Как писал франко-швейцарский философ, инструментом превращения доброго по природе существа в злое является общество. В книге о писателе отчетливо прослеживается, как чутко Толстой осознавал власть социального над индивидуальным и боролся против различных репрессирующих человека институтов: школы, церкви, армии, государственности (задолго до М. Фуко).
Помимо борьбы с властью, через которую извне над человеком осуществлялся контроль, в книге не раз подчеркивается фиксация Толстого на греховности сексуальности, что отнюдь не кажется преувеличением. Кажется, эта тема была одной из наиболее болезненных для писателя на протяжении всей жизни, и именно ей он посвящал так много дневниковых записей исповедального характера.

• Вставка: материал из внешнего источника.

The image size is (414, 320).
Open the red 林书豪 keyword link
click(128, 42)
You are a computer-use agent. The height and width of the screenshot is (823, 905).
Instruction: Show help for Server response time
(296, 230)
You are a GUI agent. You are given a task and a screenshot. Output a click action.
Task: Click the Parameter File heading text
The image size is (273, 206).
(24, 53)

По ходу «прочтения» биографии становится очевидным, что гуманист Толстой со временем переосмыслил тезис об изначальной нравственности человека, однако при этом никогда не переставал стремиться к идеалу, к возделыванию человеческой природы, подобно возделыванию Эдемского сада. Вспомним, что Толстой вошел в литературу с повестью «Детство», посвященной ностальгии по потерянному раю. Вся дальнейшая судьба классика, как показывает своей книгой Зорин, оказалась посвящена поискам, а затем и реконструкции этого утопического проекта на земле. Реализация этой утопии, манифестируемой Толстым в ряде философских и художественных текстов, в жизни выглядела как аскеза, череда постепенных самоограничений, отказов и разрывов: уход из университета, выход в отставку, отказ от разгульной жизни, отход от церкви, разрыв со своим социальным кругом, наконец, бегство из семьи. Последние дни Толстого не были омрачены, ведь они ознаменованы тем, что он нашел главный выход из тотального контроля Другого – смерть.

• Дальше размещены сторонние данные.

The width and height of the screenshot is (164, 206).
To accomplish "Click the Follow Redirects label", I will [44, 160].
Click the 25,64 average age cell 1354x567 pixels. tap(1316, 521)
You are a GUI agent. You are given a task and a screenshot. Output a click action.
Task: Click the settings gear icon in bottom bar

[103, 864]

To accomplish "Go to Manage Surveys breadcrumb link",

Бегство человека от Другого во спасение себя и мира может показаться отнюдь не подвигом гуманиста. Однако с позиции современного наблюдателя путь Толстого не выглядит противоречащим гуманистическим ценностям: как истинный максималист, он просто довел политику невмешательства до предела. Кажется, это и есть тотальная «самоизоляция», гуманистический посыл которой не вызывает сомнений.